> [WORK ITEM]:
The answer is a stretch of the material below, returned exactly: the line containing "Instruction: Click 'Afficher", the line containing "The height and width of the screenshot is (1210, 1206).", and all lines between.

> [MATERIAL FOR THIS EXERCISE]:
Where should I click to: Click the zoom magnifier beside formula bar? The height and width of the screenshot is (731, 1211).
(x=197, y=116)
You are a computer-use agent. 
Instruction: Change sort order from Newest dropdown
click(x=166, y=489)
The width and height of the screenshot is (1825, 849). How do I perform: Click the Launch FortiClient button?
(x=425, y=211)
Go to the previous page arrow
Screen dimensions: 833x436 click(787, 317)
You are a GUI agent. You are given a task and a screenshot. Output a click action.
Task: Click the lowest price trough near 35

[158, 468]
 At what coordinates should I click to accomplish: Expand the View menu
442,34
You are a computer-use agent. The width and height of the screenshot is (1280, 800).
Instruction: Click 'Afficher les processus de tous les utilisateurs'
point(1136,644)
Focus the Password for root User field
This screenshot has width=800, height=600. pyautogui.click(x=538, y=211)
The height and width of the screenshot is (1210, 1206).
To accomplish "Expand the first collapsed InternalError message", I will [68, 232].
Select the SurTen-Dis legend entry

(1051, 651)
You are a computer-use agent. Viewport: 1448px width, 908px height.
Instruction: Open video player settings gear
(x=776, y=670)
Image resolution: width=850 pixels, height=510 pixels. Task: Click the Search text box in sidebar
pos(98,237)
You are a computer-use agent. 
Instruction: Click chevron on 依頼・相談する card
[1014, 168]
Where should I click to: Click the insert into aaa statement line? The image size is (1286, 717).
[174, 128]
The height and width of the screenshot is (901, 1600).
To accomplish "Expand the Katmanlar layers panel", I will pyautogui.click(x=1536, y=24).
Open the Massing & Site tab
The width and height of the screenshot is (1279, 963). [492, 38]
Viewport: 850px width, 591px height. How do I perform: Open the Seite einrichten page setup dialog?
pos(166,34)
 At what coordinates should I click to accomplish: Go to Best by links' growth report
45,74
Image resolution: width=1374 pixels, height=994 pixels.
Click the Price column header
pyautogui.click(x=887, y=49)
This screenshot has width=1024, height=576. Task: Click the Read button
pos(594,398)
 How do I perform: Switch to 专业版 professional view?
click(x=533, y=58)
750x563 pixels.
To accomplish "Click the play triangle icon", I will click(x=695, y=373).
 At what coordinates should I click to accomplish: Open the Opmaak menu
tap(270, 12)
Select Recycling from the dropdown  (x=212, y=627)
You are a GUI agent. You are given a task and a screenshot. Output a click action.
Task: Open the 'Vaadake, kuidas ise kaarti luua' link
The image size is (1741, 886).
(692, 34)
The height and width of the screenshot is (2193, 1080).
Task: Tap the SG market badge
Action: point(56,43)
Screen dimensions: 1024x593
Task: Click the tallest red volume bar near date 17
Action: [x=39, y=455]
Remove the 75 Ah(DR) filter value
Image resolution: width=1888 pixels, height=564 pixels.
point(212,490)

> [EXERCISE ANSWER]:
Instruction: Click 'Afficher les processus de tous les utilisateurs'
point(1136,644)
Focus the Password for root User field
This screenshot has width=800, height=600. pyautogui.click(x=538, y=211)
The height and width of the screenshot is (1210, 1206).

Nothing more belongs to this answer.